The festival begins today with a five-on-five basketball tournament at Youth for Christ’s Primetime Community Center.
On Saturday, the festival moves to the Public Safety Academy, Ivy Tech’s south campus, for the basketball tournament finals, a car and motorcycle show, vendors and concessions, and a dance competition. Other performers on the auditorium stage include Chris Worth & Company, Fatima Washington and the Todd Harrold Band.
It’s weird because you start something and you watch it grow, then it gets to a plateau where you know it has potential, Scott says. We’re at that point right now. You’re seeing major key players in the community take notice of this event.
Some still seem skeptical, and I understand for any business to take their name and attach it to something, they want to be careful, but I think that after this year, it’s just going to continue to grow.
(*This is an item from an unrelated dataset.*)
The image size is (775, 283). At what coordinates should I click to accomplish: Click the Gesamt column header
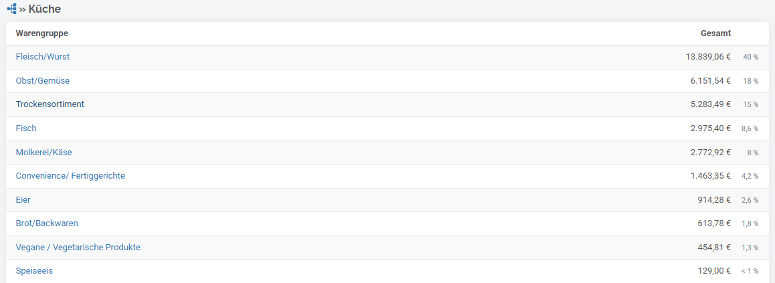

From 2009 to 2012, the festival was held at Rudisill Plaza, and although Scott says the event grew annually, the committee felt it necessary to begin building strategic relationships that would bring more resources to the south-side community.
Scott says the committee decided to cancel the festival for 2013 to acquire a team of strong sponsors.
You take the Rescue Mission and its resources and what it does for the community, and you take Ivy Tech’s educational resources and you take Health E Way and Parkview, which are all about building a healthy community, and you see that these relationships allowed us to bring substance to this event, Scott says.
The Rev. Donovan Coley, CEO and senior pastor of the Fort Wayne Rescue Mission, says this year’s festival theme is Real Change, Not Spare Change, which commemorates the launch of the Mission’s campaign to implement real changes in how the community views issues such as poverty and panhandling.
Coley says the two-year campaign will be a call to action like we have never seen before in the last five or six years.
We’re basically using the imagery that people are used to, and that’s a picture of a panhandler.
Individuals, generally speaking, will throw a dollar or two to that individual, but what we’re saying is that there are better solutions in our community that would help that particular individual re-establish a sense of well-being and community, he says.
We’re also saying that in our community it takes a village. It takes an entire community to come up with a plan or solution that would truly give these individuals not a hand out, but a hand up. Often the challenges that people face in our community may literally occur at childbirth.
Richard Cummins, chief development officer and vice president of the Rescue Mission Foundation, says nearly 40 social-services agencies and other community organizations will provide resources at the festival.
The folks that we serve have come to the end of their line. They have used up all of their resources. They have nothing left, he says. When we look at the cycle of poverty, there are tie-ins with all of these social-service agencies from the beginning of birth through education and workforce development. There are different ways to educate ourselves along the cycle of life that individuals don’t have to end up at the Rescue Mission.
Scott says the time for real change is more important than ever. During the absence of the festival last year, he witnessed the south-side community bear the brunt of one of the most violent years in Fort Wayne homicides since 1997.
With the vision coming into formation, Scott says he hopes by next year, the festival will be focusing on the successes of the entire community working together.
I grew up on this side of town, so I have watched it transform from being a decent environment to chaos, at times, he says. The substance that we’re trying to bring into this community is drastically needed, and it needs organizations like the ones we have this year to grab a hold of it and help it grow.
I see South Side Fest being a platform, where we celebrate the success of our community as a whole, not just the south side.